2. İhaleye Fesat Karıştırma Suçunun Manevi Unsuru
Türk Ceza Kanunu’nun 21 inci maddesinde, “Suçun oluşması için kastın varlığına bağlıdır” aynı Kanunu’nun 22 nci maddesinde, “Taksirle işlenen fiiller, kanunun açıkça belirtildiği hallerde cezalandırılır” hükümleri yer almaktadır.

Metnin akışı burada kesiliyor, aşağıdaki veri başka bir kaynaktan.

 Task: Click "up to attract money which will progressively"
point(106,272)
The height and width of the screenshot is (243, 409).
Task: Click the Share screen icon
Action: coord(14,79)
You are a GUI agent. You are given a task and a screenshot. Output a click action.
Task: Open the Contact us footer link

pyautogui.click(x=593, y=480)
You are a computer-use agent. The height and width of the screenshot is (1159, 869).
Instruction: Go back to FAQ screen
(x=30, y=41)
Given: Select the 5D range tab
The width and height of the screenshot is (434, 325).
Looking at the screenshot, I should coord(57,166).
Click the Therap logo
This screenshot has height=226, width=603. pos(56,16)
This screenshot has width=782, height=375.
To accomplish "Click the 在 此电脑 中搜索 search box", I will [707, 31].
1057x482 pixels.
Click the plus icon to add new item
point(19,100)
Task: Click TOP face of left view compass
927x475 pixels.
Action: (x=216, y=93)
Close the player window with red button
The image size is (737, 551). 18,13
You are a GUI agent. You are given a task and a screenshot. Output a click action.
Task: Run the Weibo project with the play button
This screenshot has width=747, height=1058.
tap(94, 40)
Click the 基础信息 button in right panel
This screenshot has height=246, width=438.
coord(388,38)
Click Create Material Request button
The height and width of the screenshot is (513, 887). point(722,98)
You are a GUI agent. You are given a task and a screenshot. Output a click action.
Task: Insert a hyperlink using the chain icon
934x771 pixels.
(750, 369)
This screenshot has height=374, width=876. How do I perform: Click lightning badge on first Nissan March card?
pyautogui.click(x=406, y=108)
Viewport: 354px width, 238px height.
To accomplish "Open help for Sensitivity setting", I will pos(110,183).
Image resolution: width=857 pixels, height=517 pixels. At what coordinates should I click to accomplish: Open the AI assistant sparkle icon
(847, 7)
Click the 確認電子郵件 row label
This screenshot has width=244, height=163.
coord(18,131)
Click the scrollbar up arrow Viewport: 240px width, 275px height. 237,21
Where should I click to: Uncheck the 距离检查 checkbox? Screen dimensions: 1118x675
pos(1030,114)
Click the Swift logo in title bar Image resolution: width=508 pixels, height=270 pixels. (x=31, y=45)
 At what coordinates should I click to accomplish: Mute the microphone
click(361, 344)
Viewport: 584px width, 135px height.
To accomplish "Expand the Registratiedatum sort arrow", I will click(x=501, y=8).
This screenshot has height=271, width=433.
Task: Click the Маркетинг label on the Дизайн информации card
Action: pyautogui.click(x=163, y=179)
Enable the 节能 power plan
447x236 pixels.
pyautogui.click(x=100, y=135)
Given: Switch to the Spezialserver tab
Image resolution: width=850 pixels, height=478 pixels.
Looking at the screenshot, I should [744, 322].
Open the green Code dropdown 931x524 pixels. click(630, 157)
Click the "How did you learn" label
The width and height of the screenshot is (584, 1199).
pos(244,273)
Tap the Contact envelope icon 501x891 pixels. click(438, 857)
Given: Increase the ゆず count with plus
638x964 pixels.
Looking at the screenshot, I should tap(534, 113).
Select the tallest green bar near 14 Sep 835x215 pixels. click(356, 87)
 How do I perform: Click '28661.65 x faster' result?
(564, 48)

Türk Ceza Kanunu’nun 21 inci maddesinde yer alan hüküm, suçun varlığı için kural olarak kastın bulunmasının gerekli olduğunu ifade etmektedir. Buna karşılık aynı Kanunu’nun 22 nci maddesi kast olmaksızın dahi bir kimsenin cezalandırılabileceğini, bunun için de taksirin bulunmasının yeterli olduğunu öngörmektedir. Ancak failin taksir nedeniyle cezalandırılabilmesi, kanunda bu konuda açık hüküm bulunmasına bağlanmıştır.
Bir suçtan bahsedebilmek için fiilin tipik olması ve hukuka aykırı olması yanında, fiilin fail tarafından iradî olarak gerçekleştirilmiş olması koşulu da aranmalıdır. Buna göre, suçun kanuni tanımındaki maddi unsurların bilerek ve istenerek gerçekleştirilmesi gerekli olup, doğrudan kast adı verilen bu halde fail, hem hareketi hem de neticeyi öngörmekte ve gerçekleştirmeyi istemektedir.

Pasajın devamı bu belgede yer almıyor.